LA CRESCITA NEI GIOVANI ATLETI




Lo sviluppo dell’organismo nei giovani non avviene in maniera lineare ed allo stesso modo per tutti. Il processo di maturazione è individuale ed ogni individuo, in questa fase, è soggetto a continui cambiamenti a livello fisico, emotivo, psichico e cognitivo. I bambini manifestano uno sviluppo di crescita costante ed equilibrato fino all’inizio della pubertà, quando poi si verifica un picco nella crescita.
Per pubertà si intende il
 periodo di transizione dall’infanzia all’età adulta in cui si attuano numerose trasformazioni fisiche e psicologiche, che si svolgono sequenzialmente fino al conseguimento della maturazione sessuale e della capacità di procreare.

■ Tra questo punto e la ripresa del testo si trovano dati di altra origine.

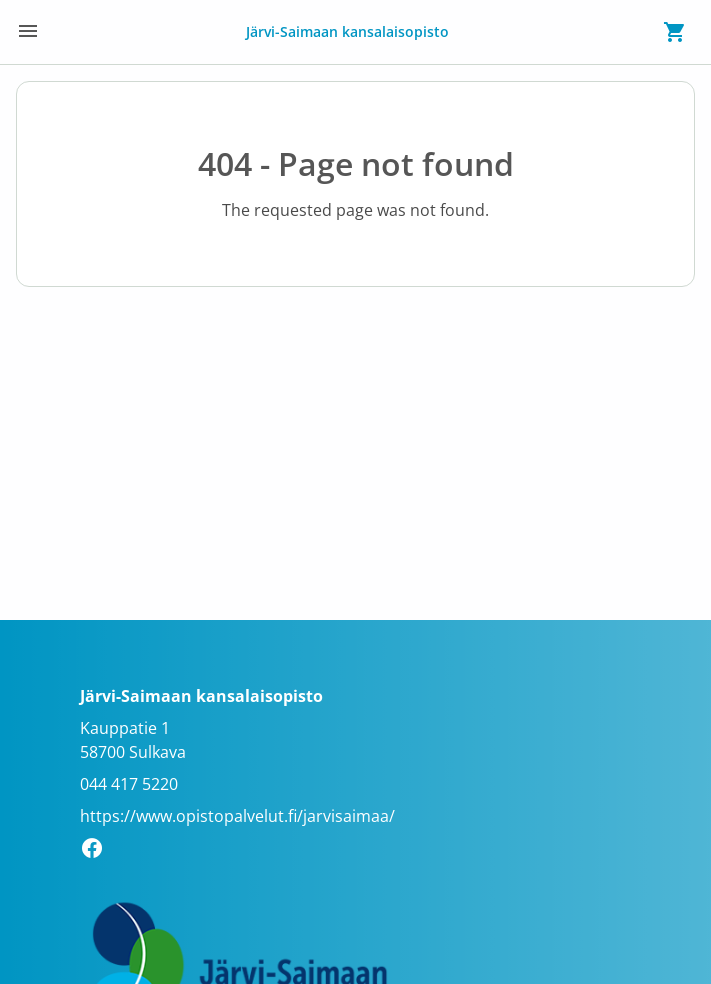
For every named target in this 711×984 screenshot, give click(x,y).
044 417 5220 (129, 784)
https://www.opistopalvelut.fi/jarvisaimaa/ (237, 816)
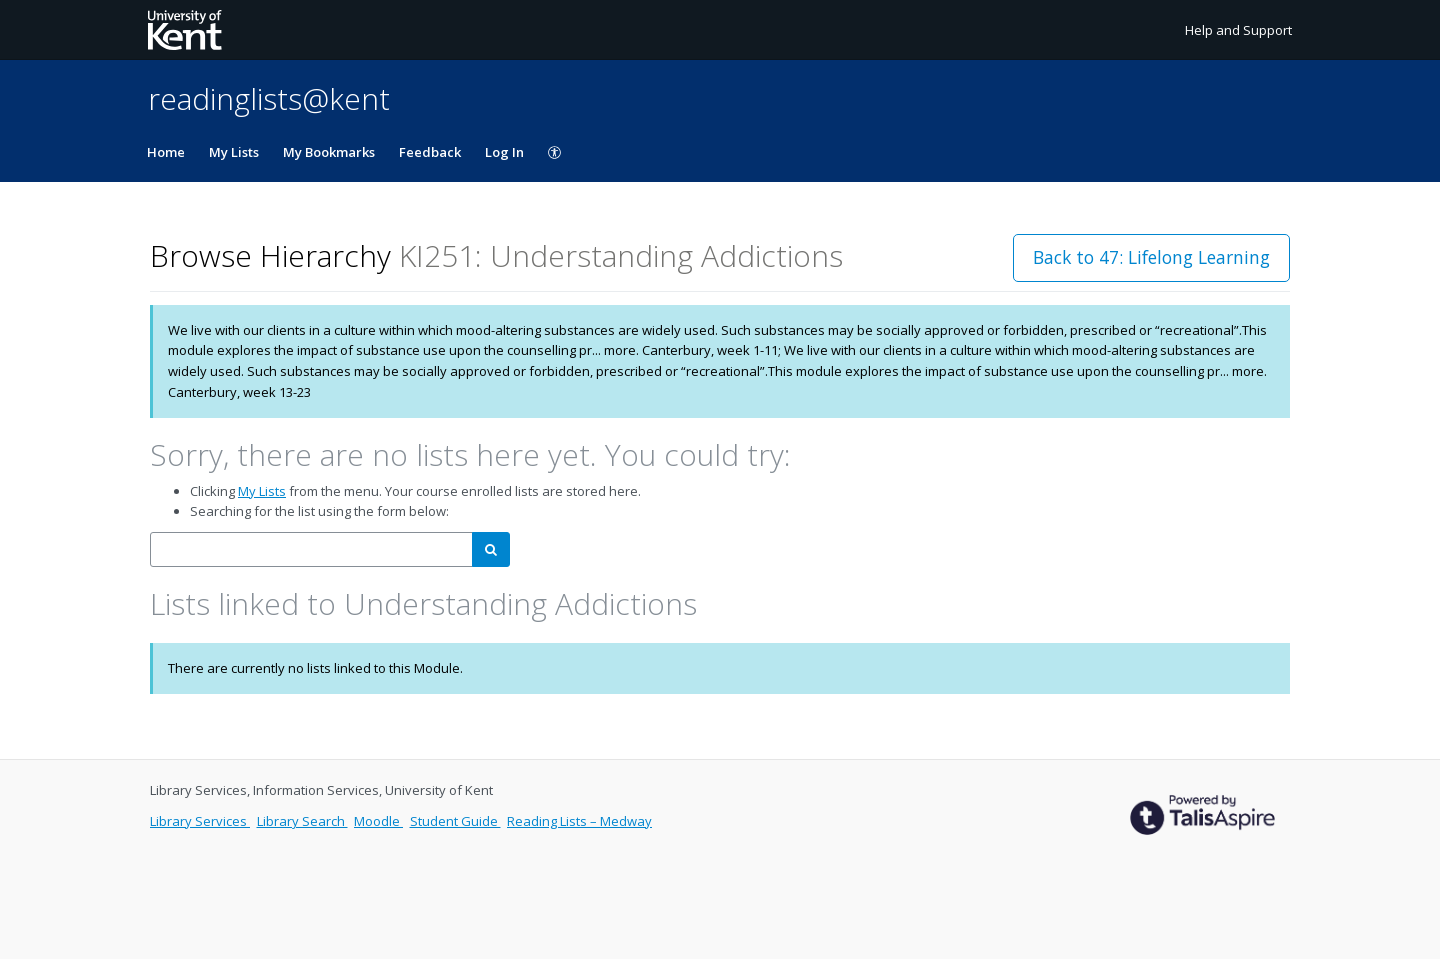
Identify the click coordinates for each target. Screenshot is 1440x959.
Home (166, 152)
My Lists (234, 152)
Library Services (200, 821)
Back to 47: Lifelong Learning (1151, 257)
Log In (504, 152)
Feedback (430, 152)
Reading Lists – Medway (579, 821)
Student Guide (455, 821)
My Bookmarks (329, 152)
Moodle (378, 821)
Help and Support (1238, 30)
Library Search (302, 821)
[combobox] (311, 549)
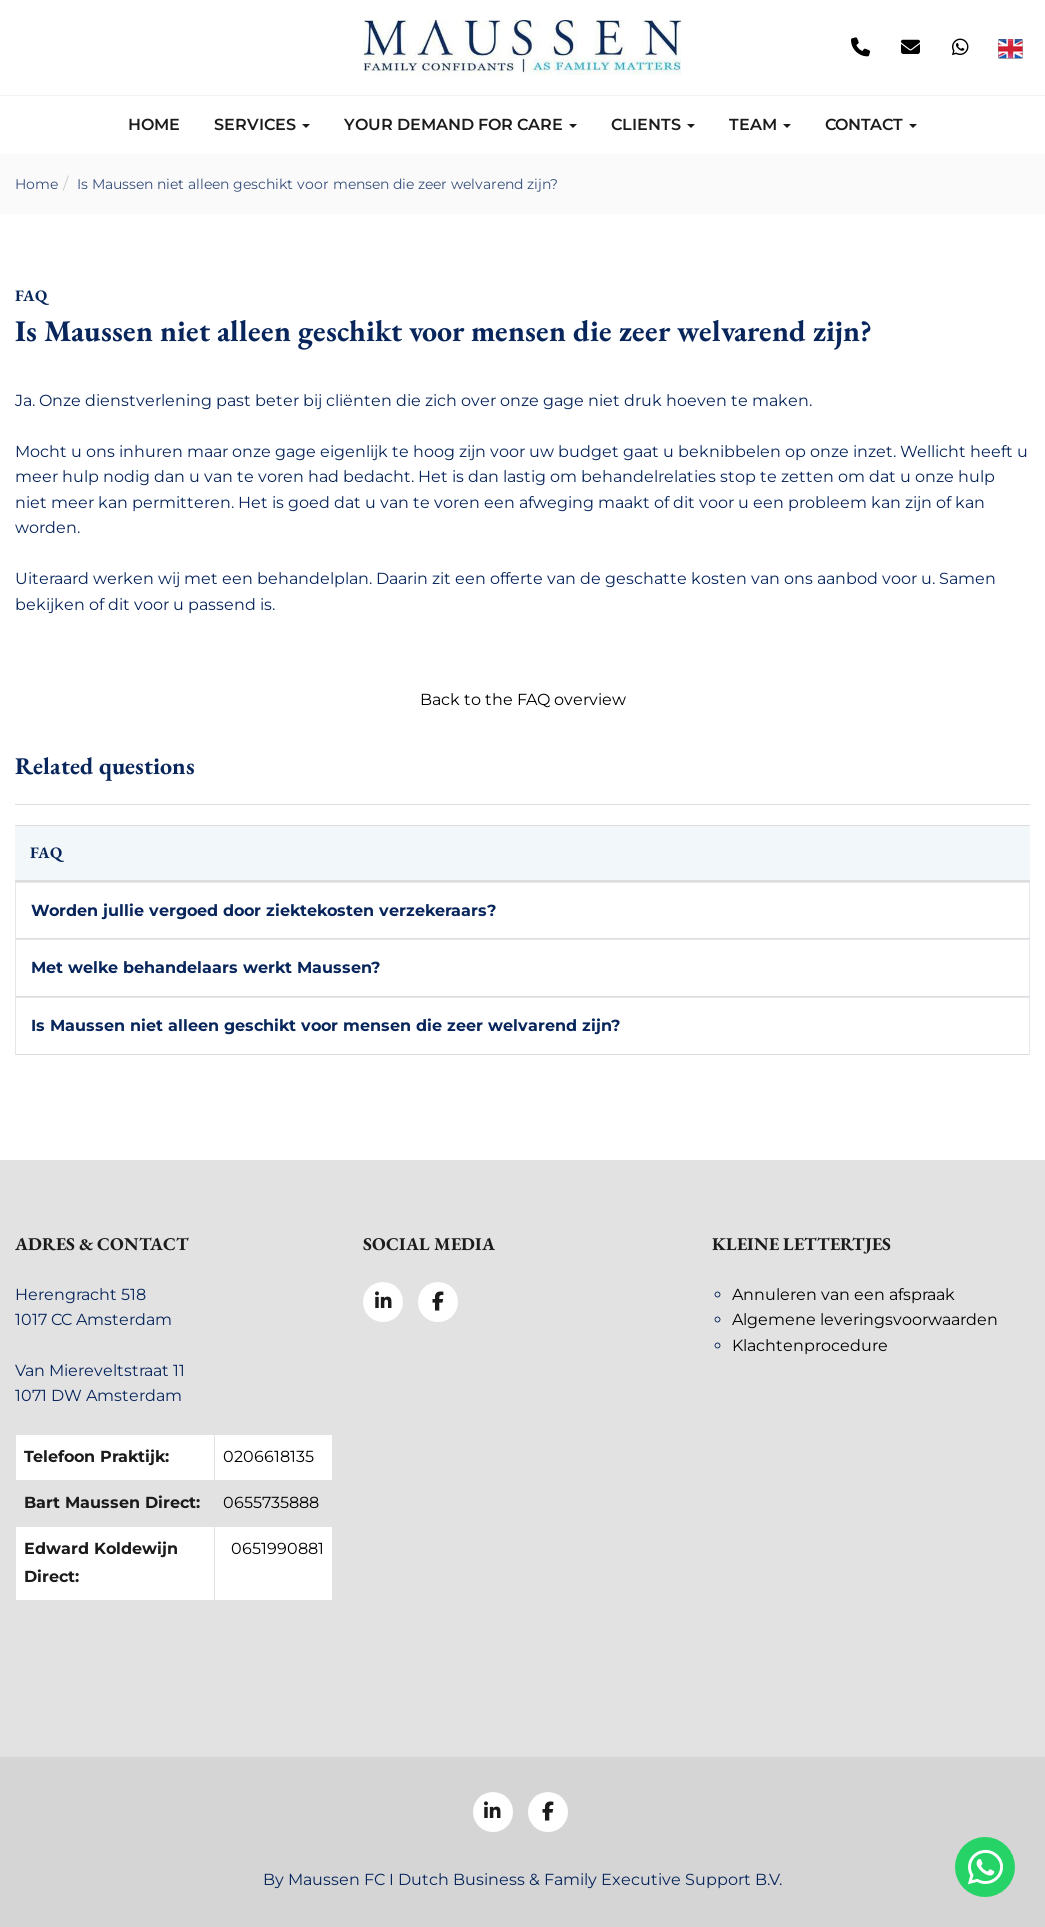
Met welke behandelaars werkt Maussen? (205, 967)
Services (262, 124)
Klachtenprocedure (810, 1345)
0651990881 (277, 1548)
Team (760, 124)
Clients (653, 124)
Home (154, 124)
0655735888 (271, 1502)
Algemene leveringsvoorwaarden (865, 1319)
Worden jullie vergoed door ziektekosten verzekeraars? (263, 910)
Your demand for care (460, 124)
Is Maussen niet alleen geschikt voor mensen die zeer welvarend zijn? (317, 184)
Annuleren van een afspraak (843, 1294)
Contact (871, 124)
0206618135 (268, 1456)
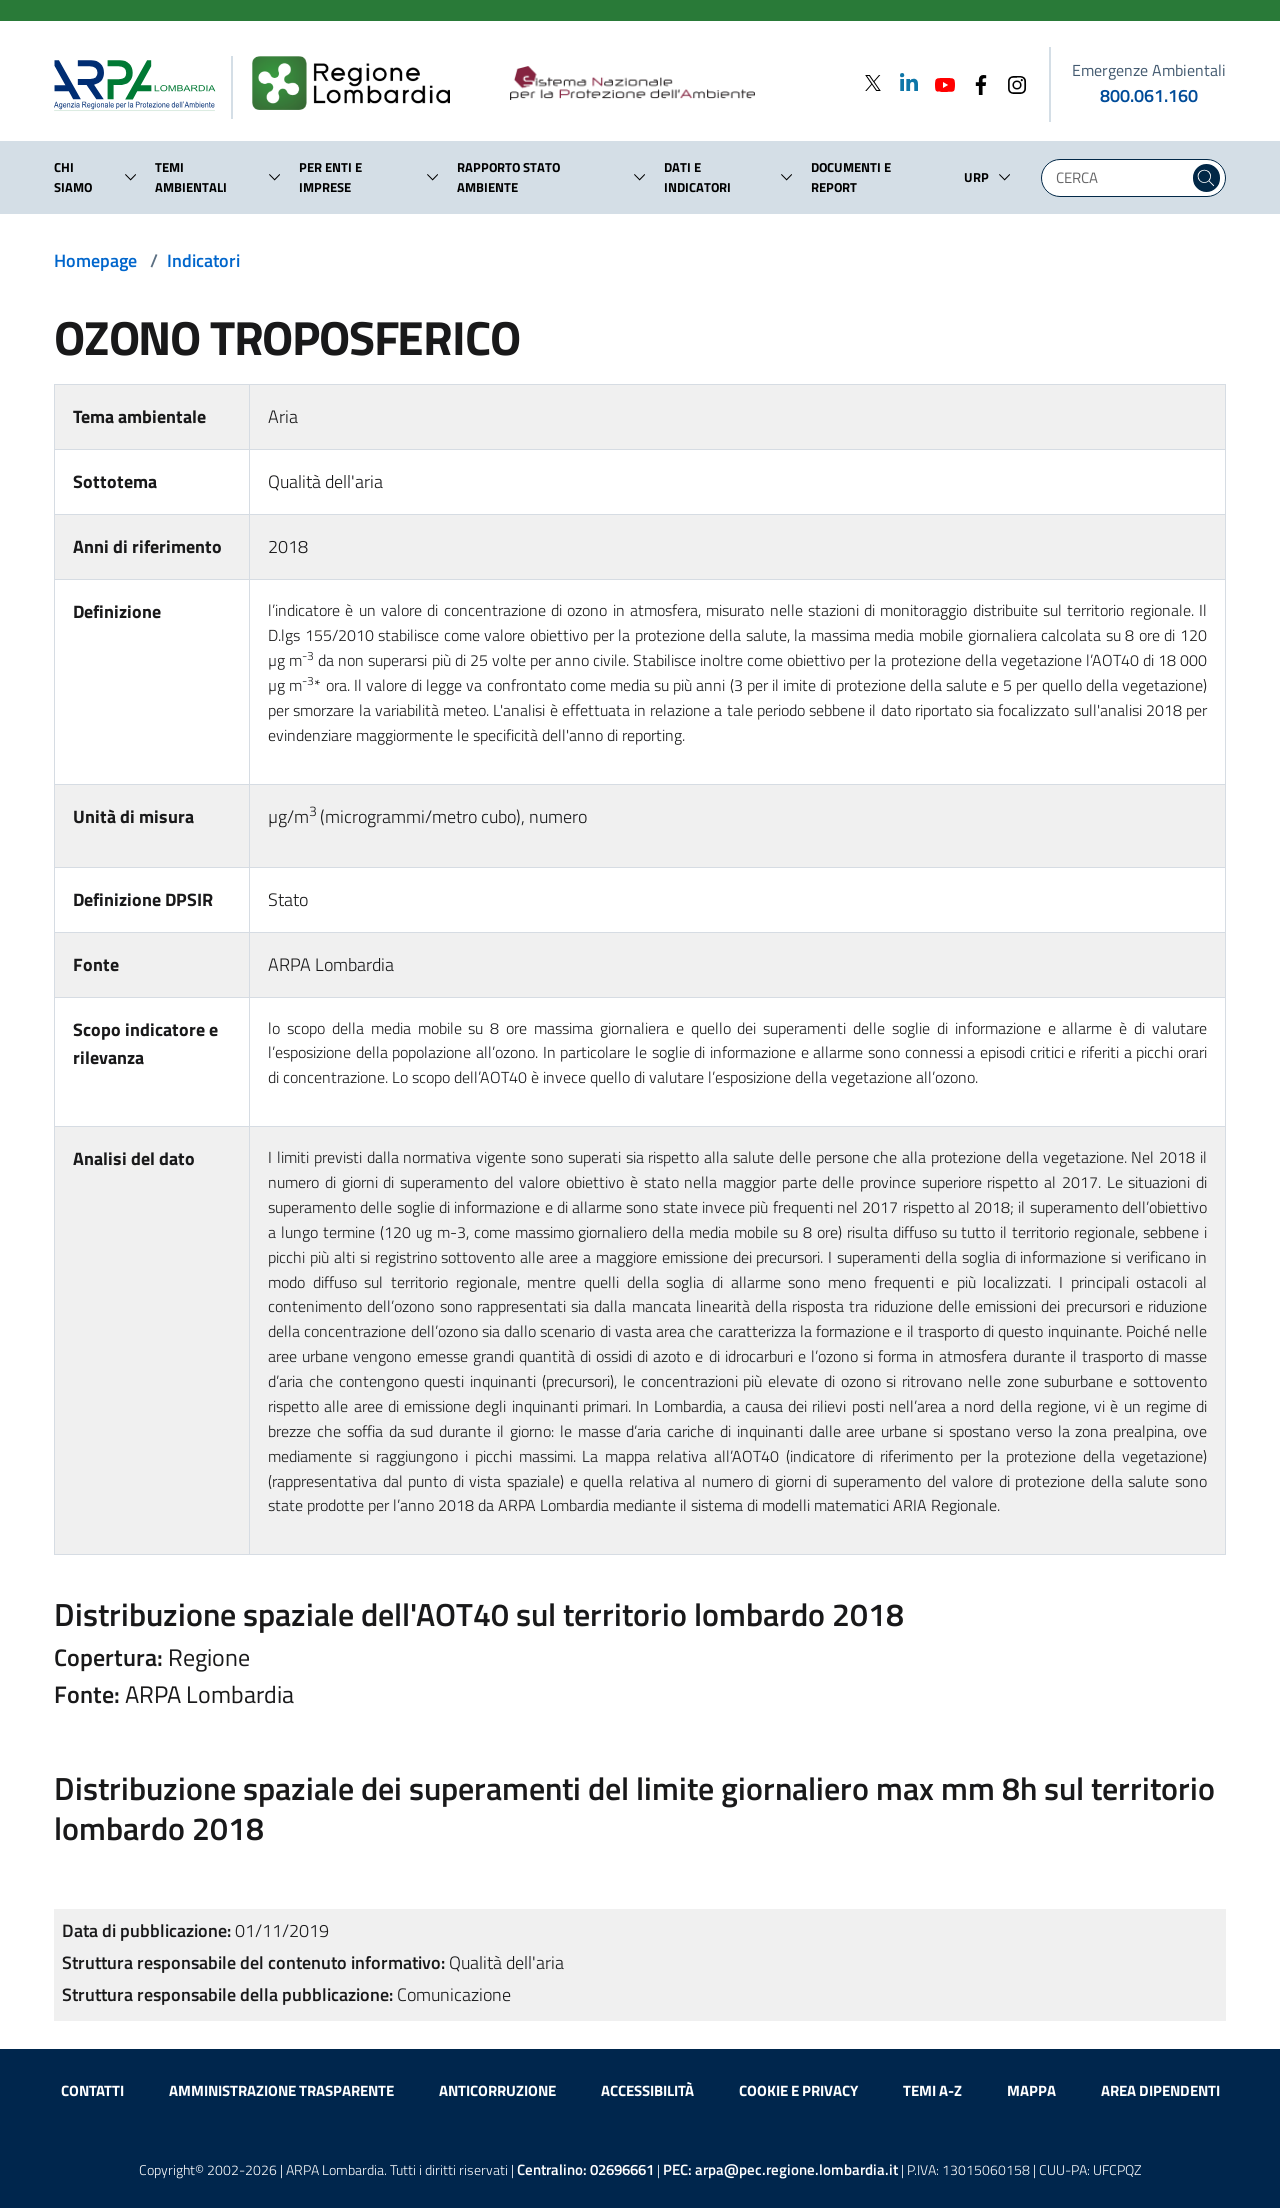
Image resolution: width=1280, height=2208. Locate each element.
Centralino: (585, 2169)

Per i maschi questo periodo inizia tra i 12 e i 14 anni, per le femmine invece tra i 10 e i 14 anni. Prima della pubertà sia i maschi che le femmine possono aumentare in altezza di circa 4-8 cm l’anno. Dopo questa fase, si verifica una notevole crescita staturale (8-15 cm l’anno), che coincide appunto con l’inizio della pubertà.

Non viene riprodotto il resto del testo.